你知道谁知道你想和谁一起参加聚会。假设“知道”是对称的:如果我认识你,你就认识我。你做出了进一步的要求,你希望每个人至少有5个新人在聚会上见面,而且,所以没有人感到太孤立,每个人应该已经知道聚会上至少有5个人。您的原始列表可能不满足这些额外的两个条件,因此您可能需要从邀请列表中删除一些人(或者您可能根本无法参与这些限制)。找到您可以邀请的n个人中最大可能的子集,并满足其他两个要求。对于基本问题,找到一个O(n ^ 3)算法并解释它的顺序和逻辑。
我不是要求答案,而是要求从哪里开始。
答案 0 :(得分:5)
听起来像应用图算法的好地方。
形成人物图表G。对于n人,图表中会有n个节点。如果人i知道人j,则链接节点i和j。

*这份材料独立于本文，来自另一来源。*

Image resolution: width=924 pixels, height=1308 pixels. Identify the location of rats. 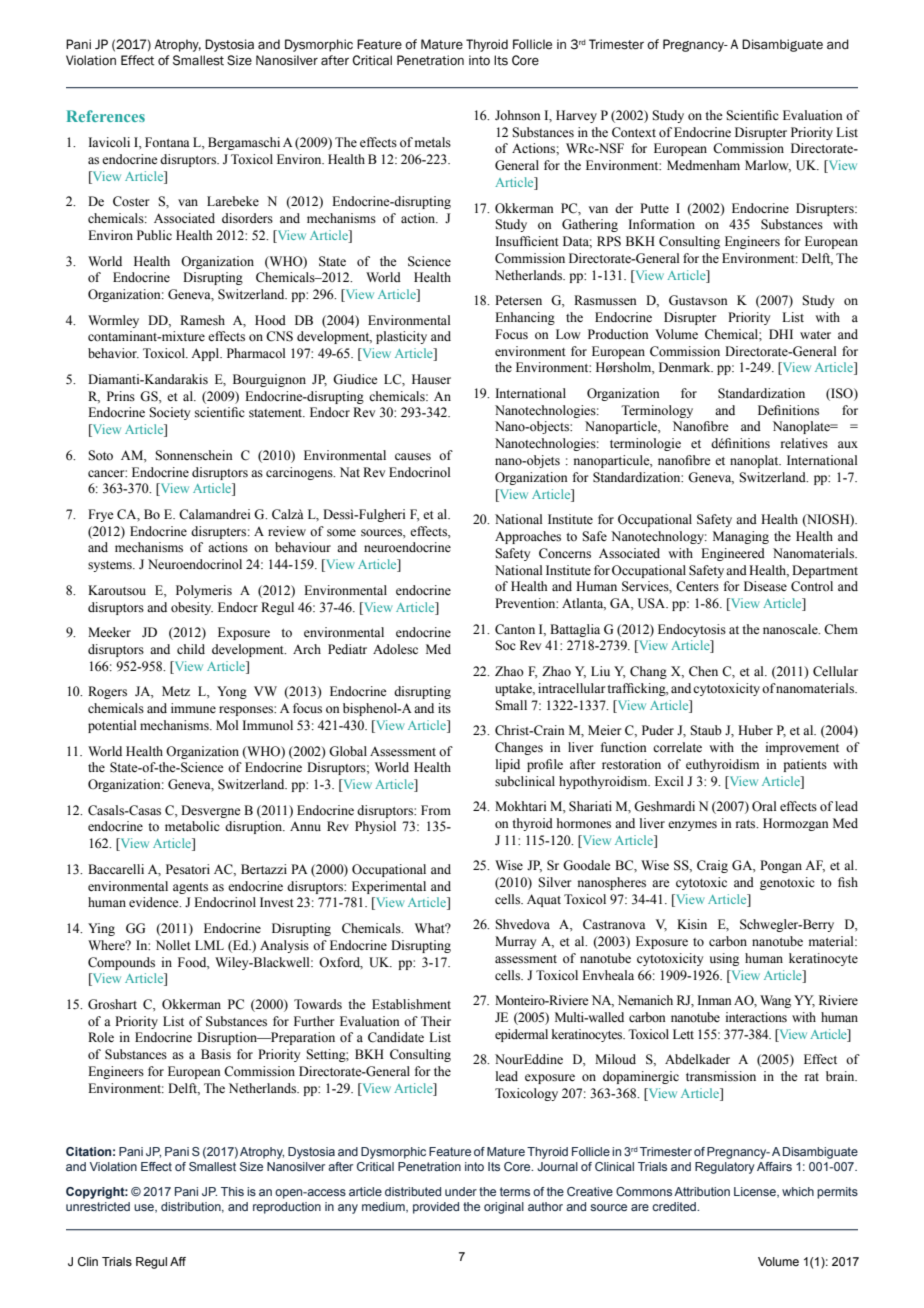
(747, 824).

让G的第一次迭代调用G_0。通过G_1获取G并取消任何知道太多或太少人的人。 (也就是说,如果i的链接数为i或< 5,则消除此人> n-5。)
重复此过程,获取G_2,G_3最多n(左右)次迭代,获取G_n。此图表中剩余的人是您应该邀请的人。

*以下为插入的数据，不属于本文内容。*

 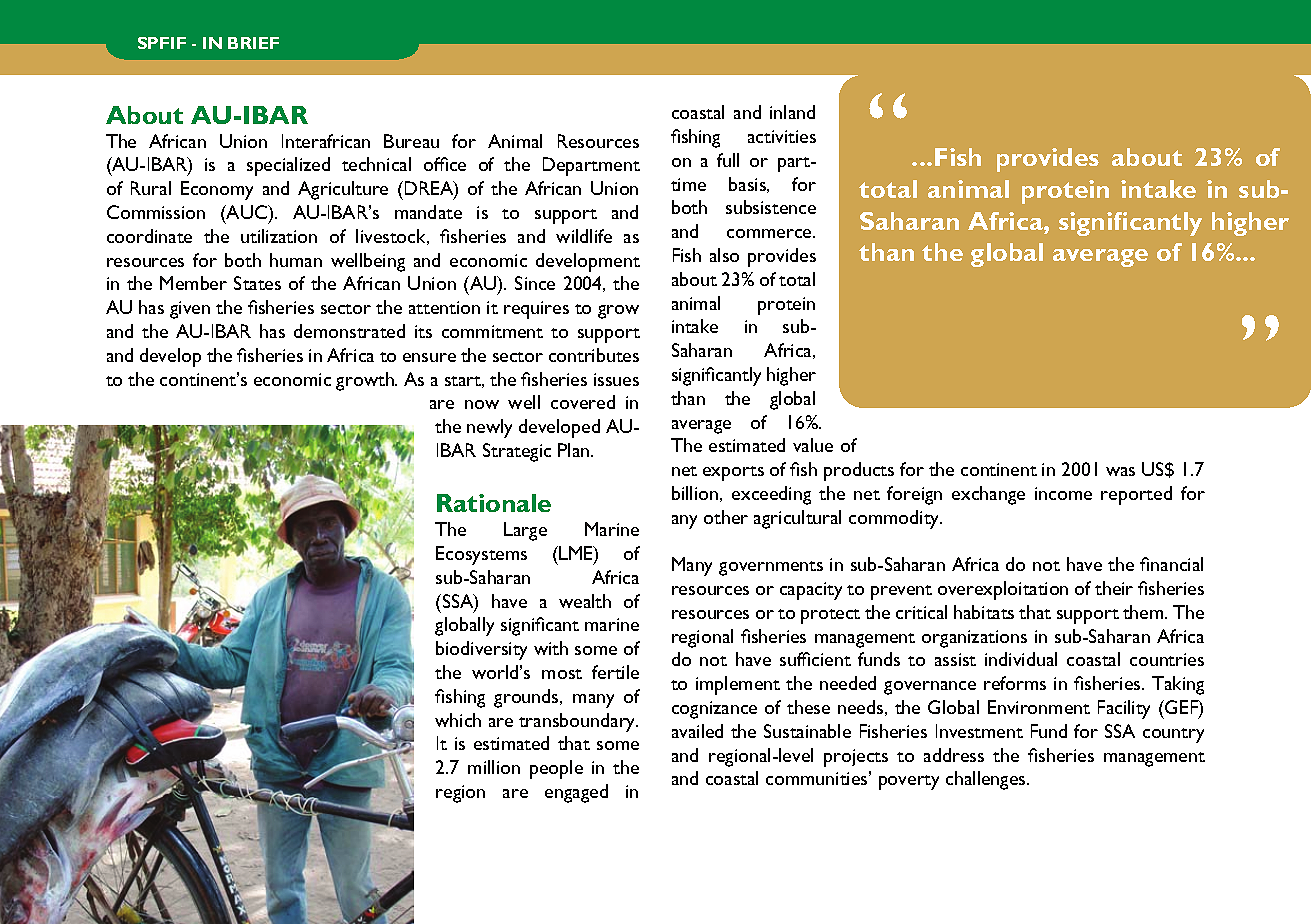 I want to click on BRIEF, so click(x=253, y=43).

每个n次传递都需要检查n人对n个其他人,因此算法为O(n^3)。
完成此任务的MATLAB代码(你没有要求它,但我认为它很有趣并且无论如何都写了它):
% number of people on original list
N = 10
% number of connections to (attempt) to generate
% may include self-links (i,i) or duplicates
M = 40
% threshold for "too few" friends
p = 3
% threshold for "too many" friends
q = 3
% Generate connections at random
G = zeros(N);
for k = 1:M
i = randi(N);
j = randi(N);
G(i,j) = 1;
G(j,i) = 1;
end
% define people to not be their own friends
for i = 1:N
G(i,i) = 0;
end
% make a copy for future comparison to final G
G_orig = G
% '1' means invited, '0' means not invited
invited = ones(1,N);
% make N passes over graph
for k = 1:N
% number of people still on the candidate list
n = sum(invited);
% inspect the i'th person
for i = 1:N
people_known = sum(G(i,:));
if invited(i) == 1 && ((people_known < p) || (people_known > n-q))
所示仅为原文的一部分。